Ongoing Platforms - $7,500 grants sustaining long-term projects

  • Department of Public Imagination (Crystal Bi Wegner and Dzidzor Azaglo) | Department of Public Imagination is a public art project that designs and prototypes new infrastructures that hold space for imagination work in Boston. Dream activations invite publics to contribute to a living archive by dialing in and leaving a message to shape the future in a Dream Portal Phone Booth. The activations are paired with a live soundscape to encourage rest, reflection, and envisioning. 

  • Leena Ismail, veronique (nico) d'entremont, and Amanda Saunders | When You Cry, Cry Into Yourself: A Shrine to the Martyrs of Palestine is a 250-foot installation comprised of 30,228 thumbprints, made on unfired clay, surrounding a pillow on which visitors can kneel.

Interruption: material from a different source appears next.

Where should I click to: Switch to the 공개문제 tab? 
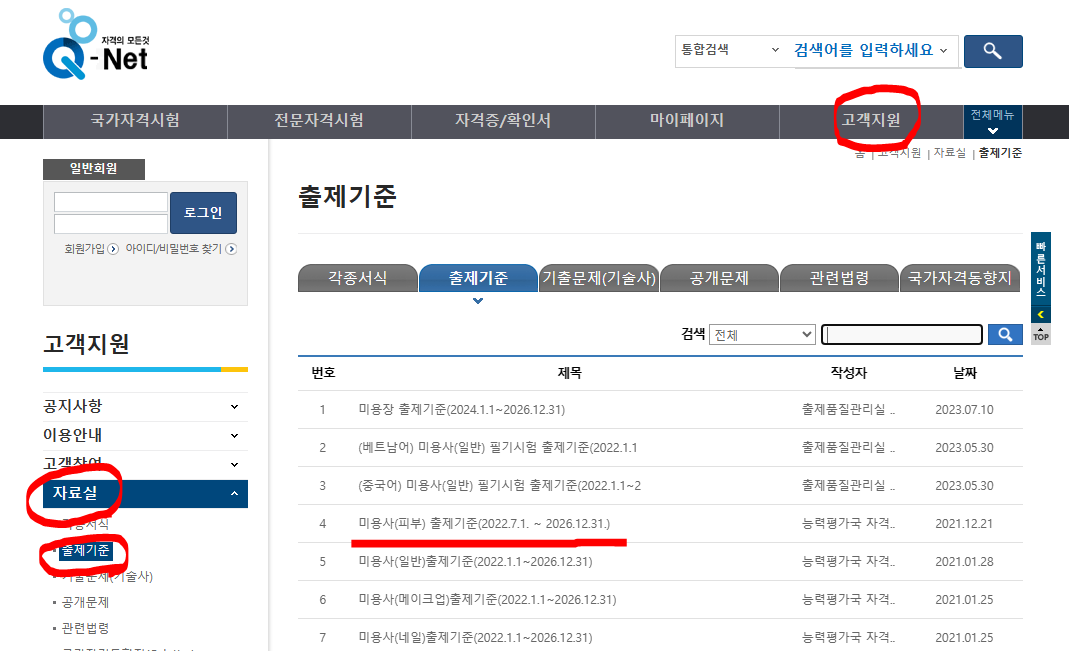pyautogui.click(x=718, y=277)
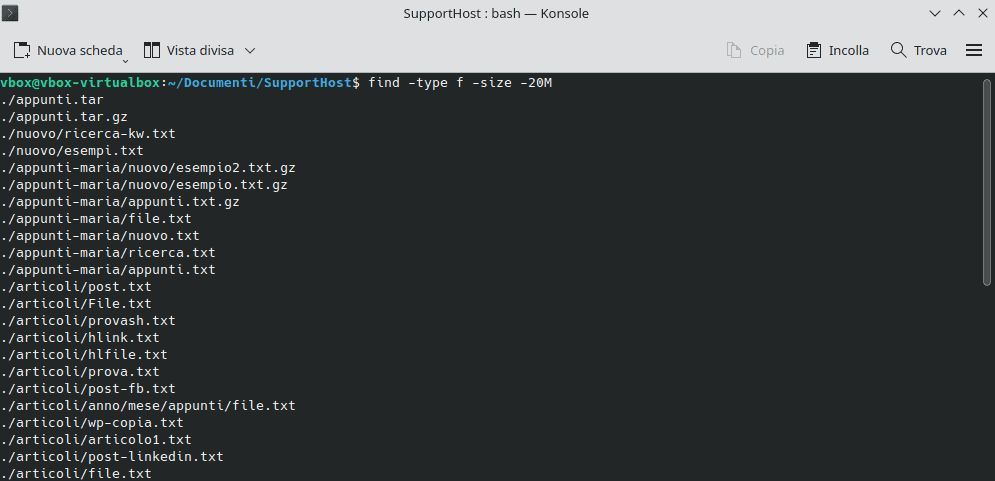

  • Jenn Houle | ‘Plant Paint Cross-Pollinate’ (PPCP) is a public art mural project led by artist Jenn Houle that cultivates ‘botanical belonging,’ decolonizes public and private land, and restores ecosystem health with native plants. Through community art and nature workshops, PPCP inspires a cultural shift from echoes of colonization, lawns & imported plants, towards restorative land use with the creation of interspecies habitats for seasonal cycles in a shifting climate.

  • Sarah Brophy and Tanya Nixon-Silberg | The Climate Monsters Project draws inspiration from the imaginations of Boston Public School kindergarteners as climate change is visualized as mythological monsters that come to life through an illustrated storybook and outdoor Augmented Reality installation. Visualizing the overwhelming subject of climate change as a monster provides a new way to grapple with the immensity of the climate crisis and gives young kids agency in centering themselves as the heroes of their story.

  • Helen Popinchalk and Jay LaCouture | Test Print Tuesday is an event series that celebrates the power of print. Part skill share, part artist talk, and all fun, each week features new artists and new printed content. Participants are invited to come up to a press, pull a print and then print again (and again). Each week new artists add their images into the Test Print Tuesday mix.